Pick yo afro, daddy, because it’s flat on one side
You need to pick yo afro, daddy, because it’s flat on one side
Well, If you don’t pick your afro, you gonna have one side hiiiiiiiigh…
That’s basically the trailer to Erykah Badu’s “On and On.” When I hear those words, one image comes to mind: my undergraduate students.
Last spring, a student did a presentation on Badu using the video to this song. The video is announced as a story that opens with the lines above. As soon as that third line hit, If you don’t pick yo afro daddy, you gon have one side hiiiiiiiigh, the class sang in unison. And then everybody just started laughing.

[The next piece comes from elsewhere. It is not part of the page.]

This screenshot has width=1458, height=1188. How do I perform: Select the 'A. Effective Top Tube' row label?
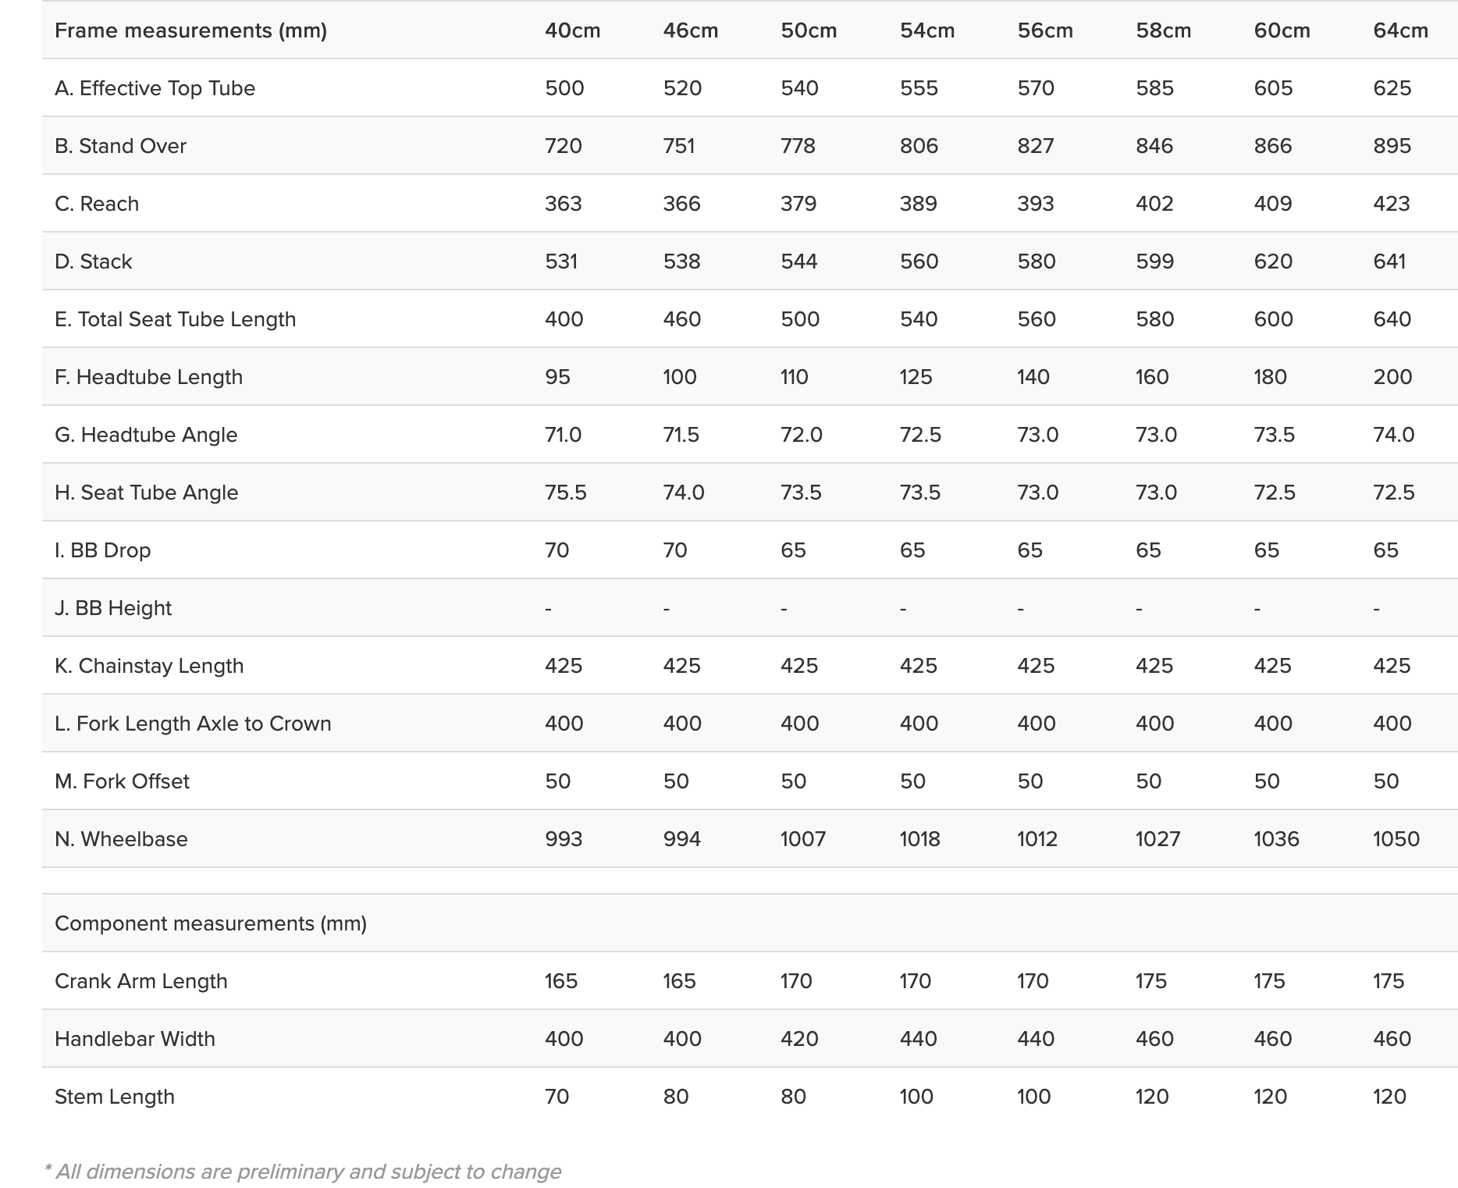point(155,88)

Yes, I was cracking up too, but I was also surprised… now hold up, yall— yall was only 2 years old when this song came out. What yall know about daddy’s afro being high? They ignored me except, of course, Aysha, who came to my office (and still on many other occasions) to tell me I was EXTRA (I was always extra: extra with the homework, extra with the assignments, extra with the discussion topics, extra with the earrings…. just EXTRA… I have come to love this word!) I get away with these kinds of comments as a college teacher, stuff I never got away with when I taught high school. During lunch, I always turned on the old school at noon on HOT 97 (my hip hop station back then) so when students finished eating lunch, many would come to my classroom. I should have known better but I was surprised when these students knew ALL of the lyrics to every and any Rakim or Sugar Hill or Roxanne or KRS-One song they heard, though many were not born at the time or, at least, they were still crawling in diapers. When I expressed my surprise, they got all personal, snapped on me because I grew up in Ohio, and accused me of trying to learn to pop-lock when they just came out the womb knowing Hip Hop. Yeah, they took it THERE. I was not phased though and would describe, rather rudely (with reminders of what they just had for lunch), the kind of excrement they had in their diapers while I was grown, understanding what I was hearing, and able to wipe my own behind… in Ohio. Not exactly one of my finer moments, I admit, but, hey, I wasn’t gon let them play me like that. Sometime you gotta do what you gotta do. Point is: there is a cultural apparatus and literate community here that recreates black experiences through music.
You don’t need to have been alive when Badu first came on the scene with that first album, Baduizm, (and every album thereafter) for it to make its impact on how you understand your life and the ways in which you understand being a black woman. With Badu, I see my students placing themselves into new aesthetic expressions, whether it be through body adornment, sound collaborations, or the crafting of one’s singing voice. Badu even designs new AfroDigital experiences to go along with her opening lament of a lost love or with her choral request that someone simply clap for her and have her back (see Badu perform “Window Seat” at the 2010 Soul Train Awards below). We seem to notice, maybe even over-notice, when young people of Afrikan descent gravitate to meaningless or, worst yet, offensive commercial musicians who often have very little to contribute in content or talent. When students start singing a song that came out in 1997 as if they have lived that moment with Badu (they were only 2 and 4 years old at the time), then, clearly, it is not accurate to think they are only gravitating to commercially successful artists who trade in poppy gimmicks for style, choose corporate branding over aestheticism and music, and pursue money rather than soul. I love when my students let me feel the ways that they are feeling those differences.
When I have students who are so deeply invested in a genre or musician that is literally before their time, I stop to notice these explicit ways that black communities sustain culture, memory, sound, and history. In this particular case, there’s a word for it: Baduizm.